University in The Netherlands

The Windesheim University of Applied Sciences is a public vocational university in Zwolle and Almere The Netherlands. It was founded in 1986 and its buildings are an example of modern architecture, among others the X-building.

==History==
Windesheim University, as it exists today, was established in 1986 through the merger of several educational providers. This merger occurred gradually over several years. It brought together the Academy for Journalism, the Academy for Social Studies from Kampen, and the School of Physical Exercise from Arnhem, to form the new institution.

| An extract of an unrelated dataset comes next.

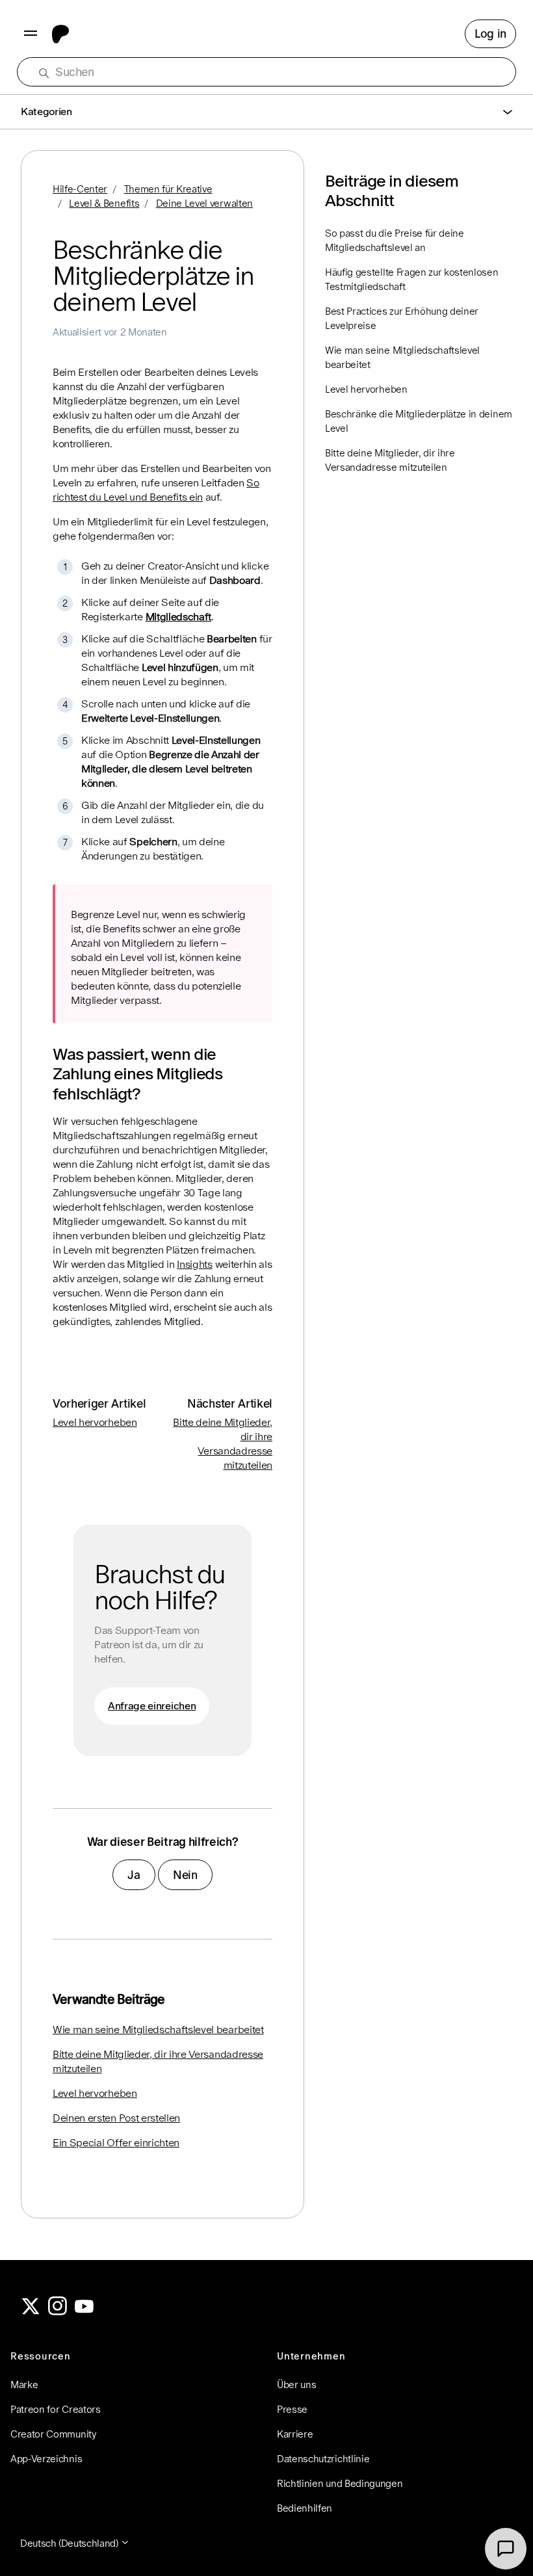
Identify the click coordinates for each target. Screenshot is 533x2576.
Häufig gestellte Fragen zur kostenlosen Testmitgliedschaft (412, 279)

Most of the participating educational providers were based in Zwolle and included Higher Education in Economics and Administration (HEAO), Higher Education in Engineering and Technology (HTS), College of Education, School of Nursing, Academy of Journalism, and Higher Education in Information Technology.

== Campuses ==
Windesheim has two campuses: one in Zwolle, also including the English taught bachelor and exchange programmes for international students, and one in Almere for Dutch students.

== Study Programmes ==
Windesheim offers approx. 75 bachelor's degree programmes, approx. 15 associate degree programmes, a few masters and approx 250 part-time study programmes and courses. Two of the bachelor's degree programmes are taught in English: International Business and Global Project and Change Management. Approx. 20 exchange programmes are taught in English, namely in the areas of business, IT, engineering, health, sports, education and media.